Jano et Geneviève se regardent.
Le grand roux apporte une curiosité ouverte face à la gentille demoiselle qui est devant elle. Il est évident que Jano a un petit intérêt pour cette femme. Il y a eu un temps où Clark, probablement par désir d’être foutue en paix, avait ouvert à Jano une minuscule porte sur sa vie, environ deux mois et demi de ça.
Cette porte fut Geneviève Térez.
Geneviève fait une tête et demie de moins que Clark. Sa peau bronzée contraste avec ces cheveux blonds en forme de deux queues de cheval, le tout couronné par un chapeau en carreaux que des poètes et écrivains d’ancien temps portaient.
Geneviève aussi est habillée très chic, avec des pantalons noirs qui lui arrivent jusqu’à la moitié des jambes, le reste caché par des bottes de cuivre réconfortantes en cette journée pluvieuse.
Ce qui n’est pas réconfortant pour Geneviève est les actions récentes de Clark. Le déni fait de son mieux pour tenir le coup, mais de là à être pris pour accompagner ce colocataire bouffon après que son prince charmant soit charmé par une autre femme. Ça, c’est un coup bas.
Geneviève n’a pas la même corpulence physique que Riana, et elle ne veut pas changer ça pour rien au monde. Elle avait tout de même l’impression que Clark avait un goût plus raffiné pour les femmes que de simplement juger par le physique. Penser qu’il aurait choisi cette Riana pour ses formes souples la rend dingue à l’intérieur.
Elle doit supporter toute cette connerie tout en amusant la question presque tentante du second homme devant lui.
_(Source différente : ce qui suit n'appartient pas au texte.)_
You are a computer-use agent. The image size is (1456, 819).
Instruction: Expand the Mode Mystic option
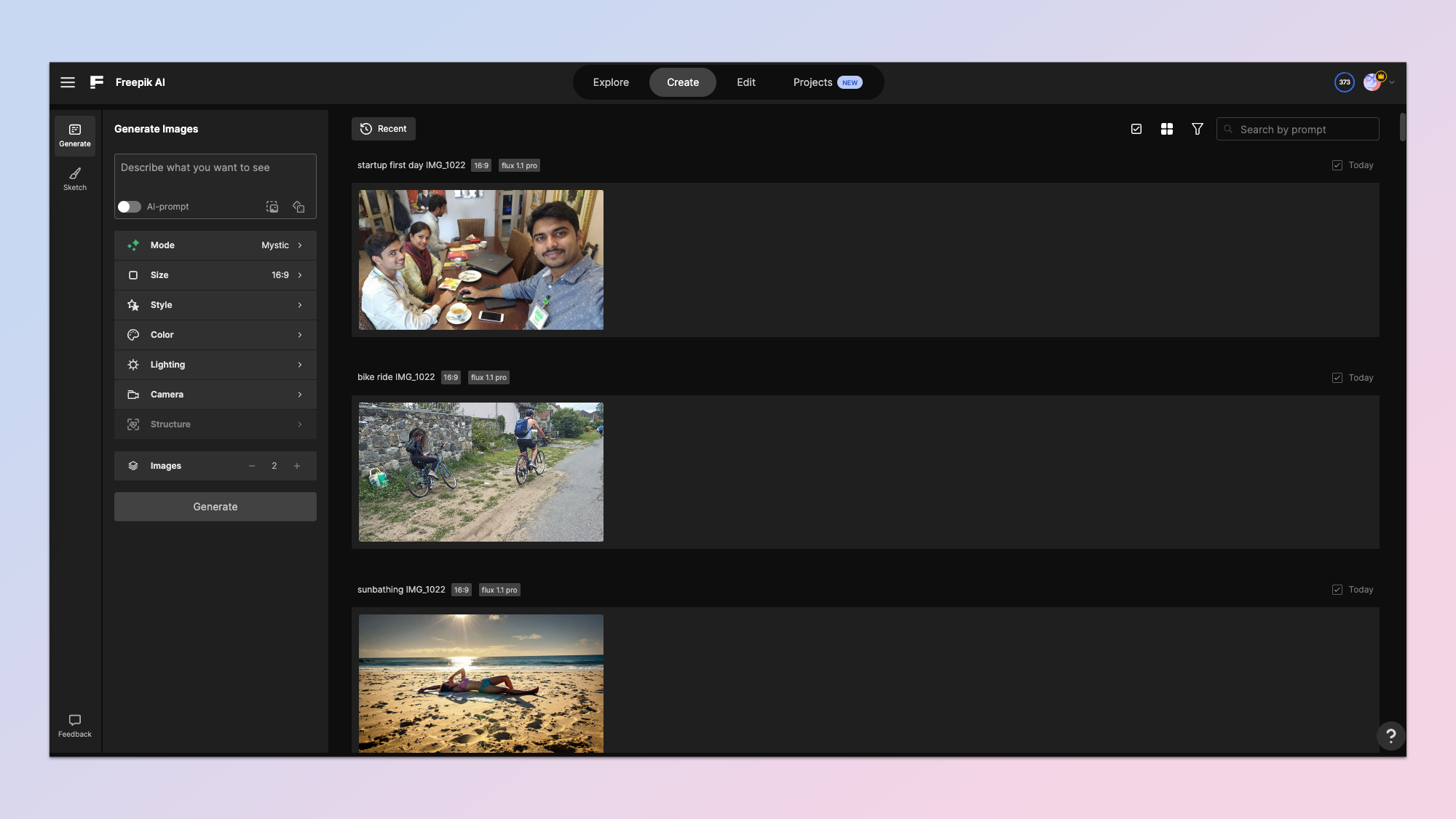[215, 245]
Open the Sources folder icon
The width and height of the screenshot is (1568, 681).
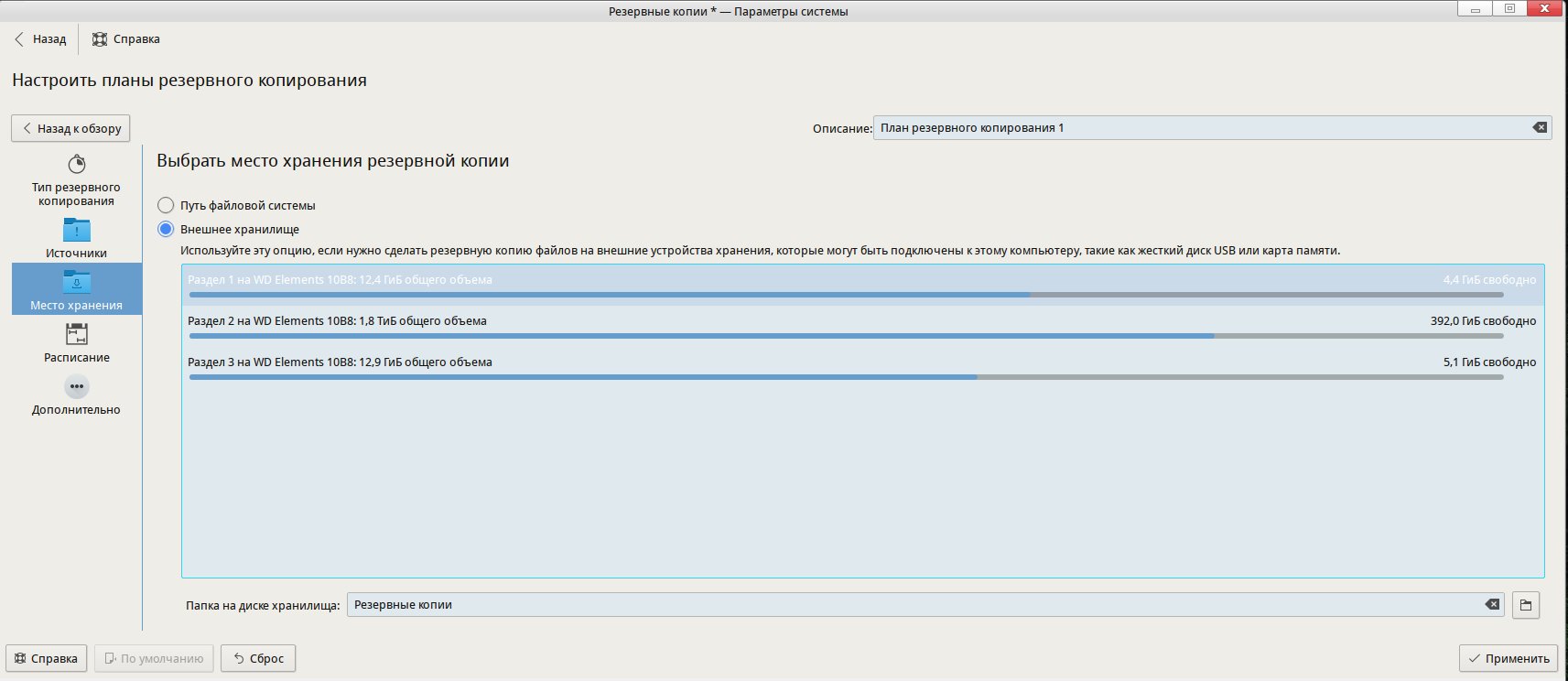77,230
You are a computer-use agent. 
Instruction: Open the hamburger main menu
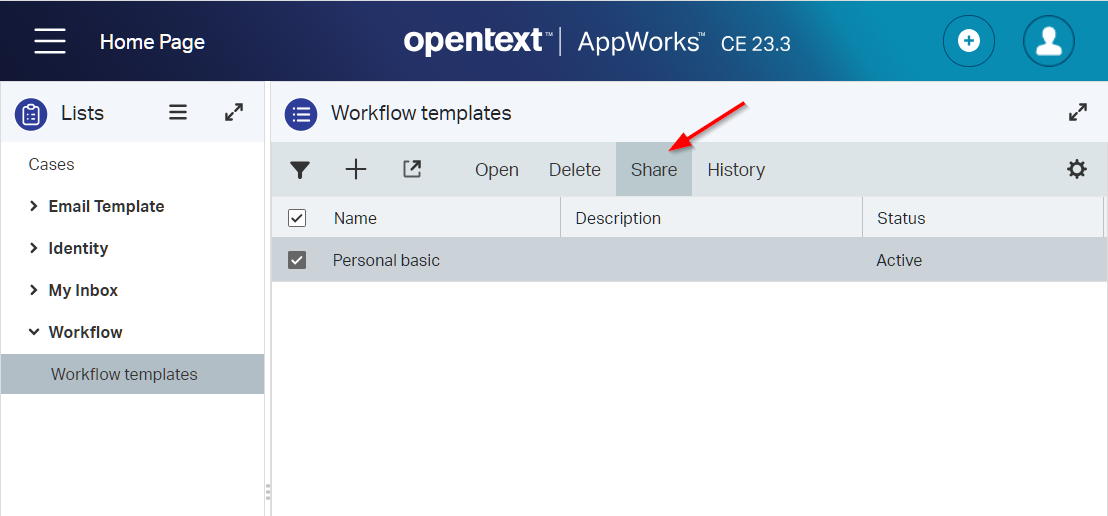(x=50, y=41)
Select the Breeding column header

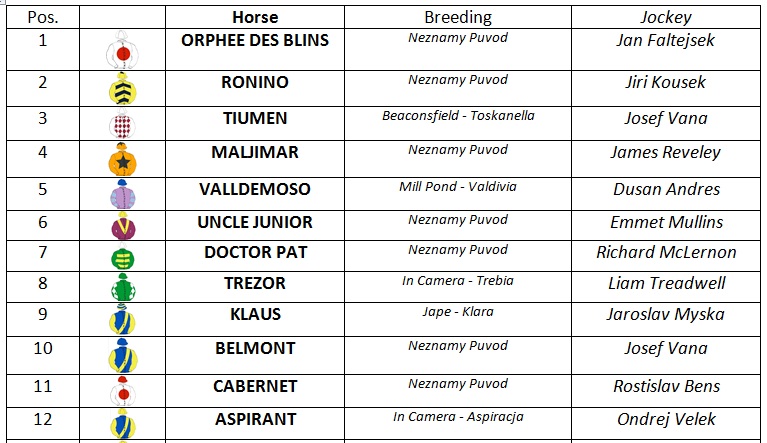coord(458,17)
« Écoute, on ne se connait pas, mais Clark m’a parlé un peu de toi. Comment vous êtes-vous rencontrés ? », demande Jano.
« Ah ! Clark a parlé de moi. Et bien, une chance qu’il me garde proche dans son estime », réplique Geneviève avec un ton sarcastique. Elle fait de son mieux pour reproduire l’autorité repoussante et envahissante de sa directrice. Jano l’a regardé avec un air confus.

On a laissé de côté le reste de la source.